# [SET TASK A]
Copy the entries word for word, from the line containing "584x327 pixels. At" through the last line of the entries.

>> BEGIN TEXT

Recently, the International Renewable Energy Agency (IRENA) released a report titled “Round-the-Clock Renewable Energy: The Economics of Reliable Wind and Solar Power Generation”. This report provides a reliable calculation and assessment method for evaluating and comparing the costs of round-the-clock renewable electricity, and also analyzes the cost trends, cost drivers, and regional differences of integrated wind, solar, and storage power generation.
Integrated solution for power generation, energy storage and utilization
Have obvious cost competitiveness
This report confirms that the combination of solar energy, wind energy and battery storage has achieved reliability and can provide round-the-clock electricity in an economically efficient manner. In regions with excellent wind and solar resources, the integrated solution with energy storage can achieve round-the-clock power supply, and its cost is already lower than that of fossil fuel power generation. At the same time, as the penetration rate of renewable energy in the power system continues to increase, the core challenge of the energy transition increasingly focuses on adequacy and flexibility. Therefore, this report introduces the reliable levelized cost per kilowatt-hour as an evaluation benchmark, further confirming that compared to fossil fuels, the integrated solution of wind, solar and storage has a significant cost advantage under round-the-clock power generation conditions.
The cost of battery storage has decreased by 93%
From the perspective of technology type, driven by the decline in costs of photovoltaic power, wind energy and battery energy storage systems, the reliable cost has rapidly decreased.
From 2010 to 2024, the cost of photovoltaic systems decreased by 87%, dropping to $708 per kilowatt; the cost of onshore wind power systems decreased by 55%, falling to $1066 per kilowatt. The cost of battery storage decreased even more significantly, dropping from $2634 per kilowatt-hour in 2010 to $197 per kilowatt-hour in 2024, a reduction of 93%. Recent industry surveys indicate that this downward trend will accelerate further in 2025, with the price of turnkey systems dropping by approximately 30% within one year, reaching the lowest level on record. It is expected that in the next five to ten years, continuous technological development, expansion of manufacturing scale, and maturity of the supply chain will drive further cost reduction for these three technologies.

>> END TEXT
>> BEGIN SUPPLIED INFORMATION

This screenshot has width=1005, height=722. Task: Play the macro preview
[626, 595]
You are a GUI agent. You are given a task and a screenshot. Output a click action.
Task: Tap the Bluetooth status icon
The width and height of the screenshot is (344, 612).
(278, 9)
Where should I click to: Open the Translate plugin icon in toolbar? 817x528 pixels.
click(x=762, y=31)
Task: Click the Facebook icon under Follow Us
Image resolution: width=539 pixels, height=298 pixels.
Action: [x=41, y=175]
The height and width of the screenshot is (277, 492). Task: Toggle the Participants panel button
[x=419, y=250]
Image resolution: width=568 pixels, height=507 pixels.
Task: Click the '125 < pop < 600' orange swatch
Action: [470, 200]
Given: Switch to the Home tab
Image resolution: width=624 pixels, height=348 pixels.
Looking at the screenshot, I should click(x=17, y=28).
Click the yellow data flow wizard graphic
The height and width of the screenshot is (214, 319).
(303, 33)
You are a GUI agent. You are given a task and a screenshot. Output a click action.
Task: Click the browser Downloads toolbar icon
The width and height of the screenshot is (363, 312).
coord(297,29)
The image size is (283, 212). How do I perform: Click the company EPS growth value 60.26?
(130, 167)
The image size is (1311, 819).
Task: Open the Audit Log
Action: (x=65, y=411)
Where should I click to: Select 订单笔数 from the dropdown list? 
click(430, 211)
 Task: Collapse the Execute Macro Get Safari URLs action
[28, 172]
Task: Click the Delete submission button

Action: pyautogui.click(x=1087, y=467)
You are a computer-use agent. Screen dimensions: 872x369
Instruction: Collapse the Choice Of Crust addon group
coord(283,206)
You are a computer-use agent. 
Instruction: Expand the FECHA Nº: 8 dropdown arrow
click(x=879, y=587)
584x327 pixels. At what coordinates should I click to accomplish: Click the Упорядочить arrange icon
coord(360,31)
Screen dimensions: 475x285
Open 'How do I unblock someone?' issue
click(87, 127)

>> END SUPPLIED INFORMATION

# [SET TASK B]
According to the text on round-the-clock renewable energy, why does the report introduce the reliable levelized cost per kilowatt-hour as an evaluation benchmark?

# [EXERCISE RESULT A]
584x327 pixels. At what coordinates should I click to accomplish: Click the Упорядочить arrange icon
coord(360,31)
Screen dimensions: 475x285
Open 'How do I unblock someone?' issue
click(87, 127)

# [EXERCISE RESULT B]
As the share of renewable energy in the power system keeps rising, the central challenge of the energy transition increasingly centers on adequacy and flexibility. The report therefore uses the reliable levelized cost per kilowatt-hour as its benchmark. On that basis, it confirms that integrated wind, solar and storage has a significant cost advantage over fossil fuels for round-the-clock generation.